Concernant les infrastructures, dans l’Algérois, dans les seuls sept premiers mois de l’année 1957, 109 chantiers de routes sont ouverts, créant 4700 emplois indigènes.

Enfin, pour le volet de l’auto-défense, dans les villages, les notables demandent des armes, pour pouvoir se défendre au cas où l’armée partirait. Rapidement c’est chose faite et des petits groupes d’une vingtaine de villageois assurent la garde. Il n’y avait que 2000 harkis au service de la France en 1956, ils sont 30 000 fin 1957 et l’armée doit limiter les recrutements faute de moyens.

Pour le gouvernement par les populations elles-mêmes, notons que 1300 indigènes de toute origine faisaient partie des assemblées communales dans le seul Algérois à la fin 1957. La SAS, lorsqu’elle s’implantait dans un douar, avait pour premier objectif de rétablir l’autorité des chefs locaux et d’assurer les élections de conseils municipaux représentant indigènes et européens en proportion de leur poids démographique.

Un peu partout on crée également des écoles de filles avec une institutrice musulmane dévoilée, des consultations médicales et même des séances de cinémas pour les femmes. Les assistantes sociales parcourent les campagnes par groupes de trois, une chrétienne et deux musulmanes. L’enjeu est d’établir la confiance dans les foyers par les femmes et de libérer la femme musulmane. On vit, par endroits, des femmes brûler leurs voiles sur la place du village. Inutile de préciser que sous le gouvernement socialiste et laïc de l’Algérie indépendante elles le remirent vite.

Les effets des SAS sur la rébellion sont immédiats. Partout où les SAS s’installent, le FLN recule, la population pratique l’auto-défense et les renseignements affluent sur les fellagas, les caches d’armes, les réseaux d’entre-aide, etc.

Bien sûr, la guerre d’Algérie ne fut pas uniquement ce tableau idyllique.
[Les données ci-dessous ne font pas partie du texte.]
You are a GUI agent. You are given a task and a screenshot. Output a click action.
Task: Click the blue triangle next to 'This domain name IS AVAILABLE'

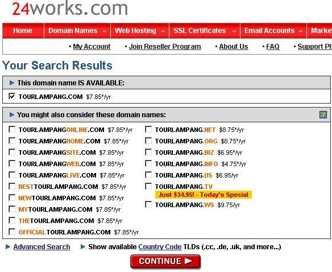(x=12, y=83)
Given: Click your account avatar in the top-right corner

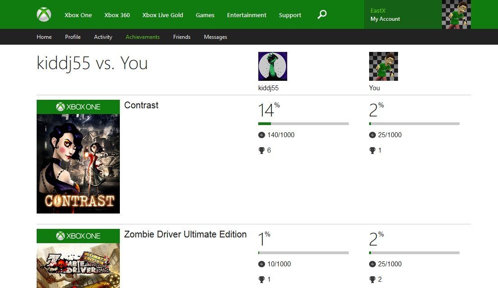Looking at the screenshot, I should [x=456, y=14].
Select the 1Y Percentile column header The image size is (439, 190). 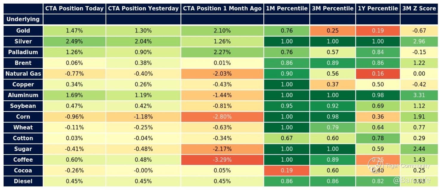pyautogui.click(x=378, y=8)
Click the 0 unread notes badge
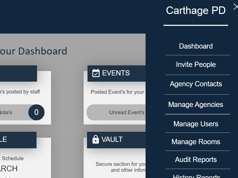This screenshot has width=238, height=178. (36, 112)
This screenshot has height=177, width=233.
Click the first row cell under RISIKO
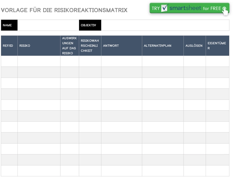pyautogui.click(x=39, y=61)

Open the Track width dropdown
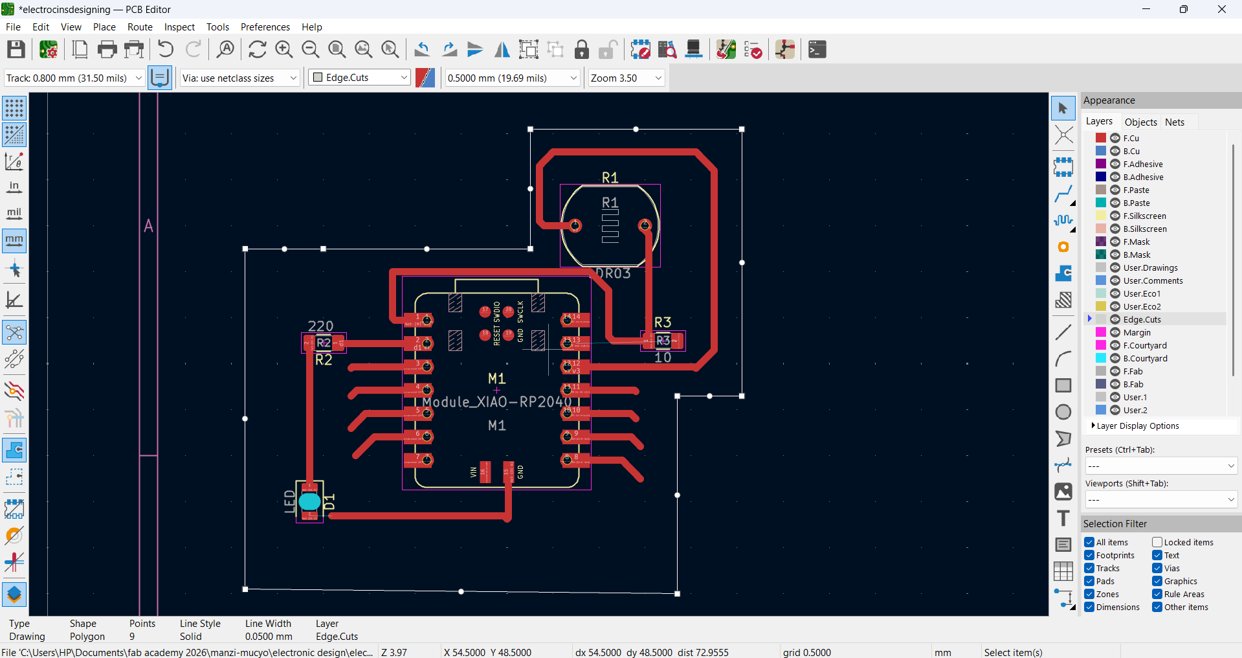pyautogui.click(x=74, y=78)
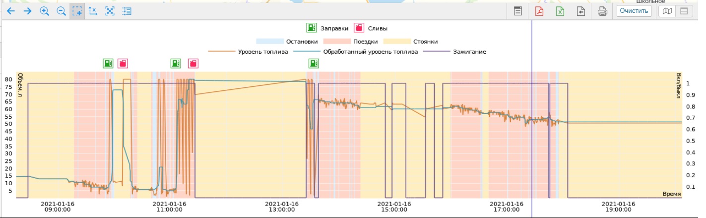Export the chart data to Excel
The image size is (706, 218).
tap(560, 11)
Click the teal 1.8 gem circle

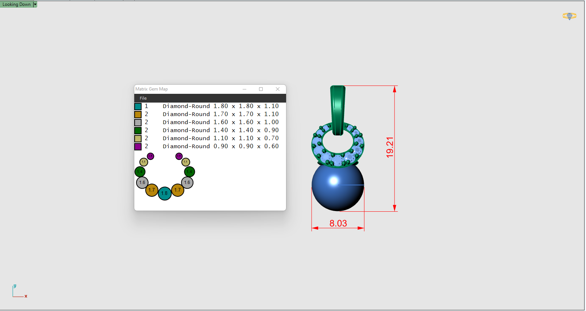click(165, 193)
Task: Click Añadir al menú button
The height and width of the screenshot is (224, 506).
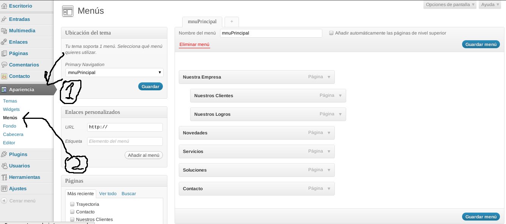Action: (144, 155)
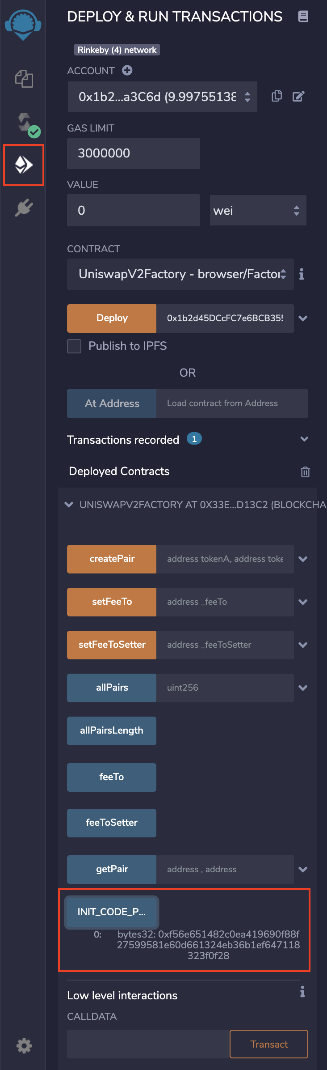Call the allPairsLength function
Viewport: 327px width, 1070px height.
[x=112, y=730]
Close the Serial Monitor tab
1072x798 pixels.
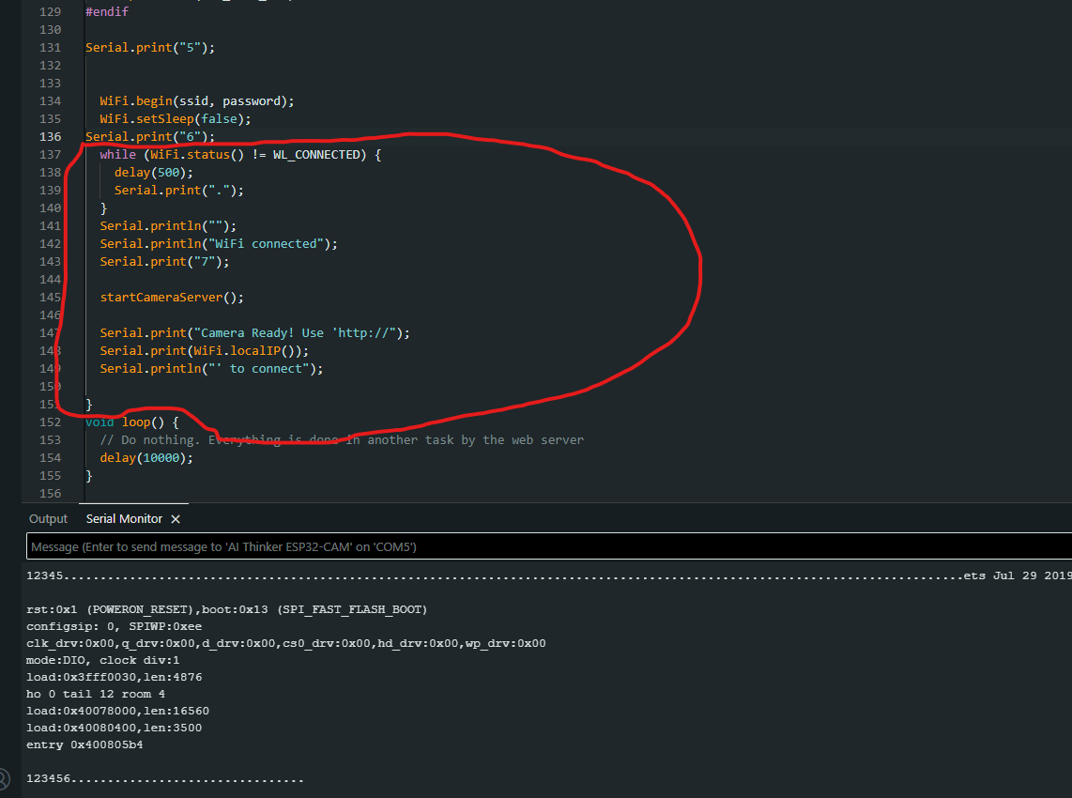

La torture fut une réalité, on le savait dès 1956, et on le sut de plus en plus après la guerre. Les déplacements de population étaient massifs selon la doctrine qu’il fallait « assécher le bocal du FLN ». A la terreur du FLN répondait, trop souvent, la terreur de l’armée. Pour tout dire, la politique des SAS arrivait un peu tard. Sans doute il eut fallu ne jamais interrompre l’action des Bureaux arabes. Mais l’Algérie ce fut également l’action des SAS, au service désintéressé et très risqué (faute d’armes) de la population. On doit le dire, on doit le rappeler.

Si quelqu’un a démérité en Algérie, c’est sans doute l’Etat, qui  n’a pas su prendre en main le destin des populations conquises par lui depuis 1830, mais ce n’est certainement pas l’armée.

En 1962 c’est encore le pouvoir politique qui abandonna à leur sort ces milliers d’Algériens qui, dans un ultime sursaut pour la paix firent confiance à la France. On ne sut jamais combien de harkis, d’institutrices arabes, de notables indigènes furent ignoblement massacrés par le FLN, abandonnés par l’armée sur ordre direct du Président de la République Charles De Gaulle. Les rares qui parvinrent à rentrer en France découvrirent la métropole derrière  les rouleaux de fil de fer barbelés de camps d’internement provisoires… Provisoires pour trente ans.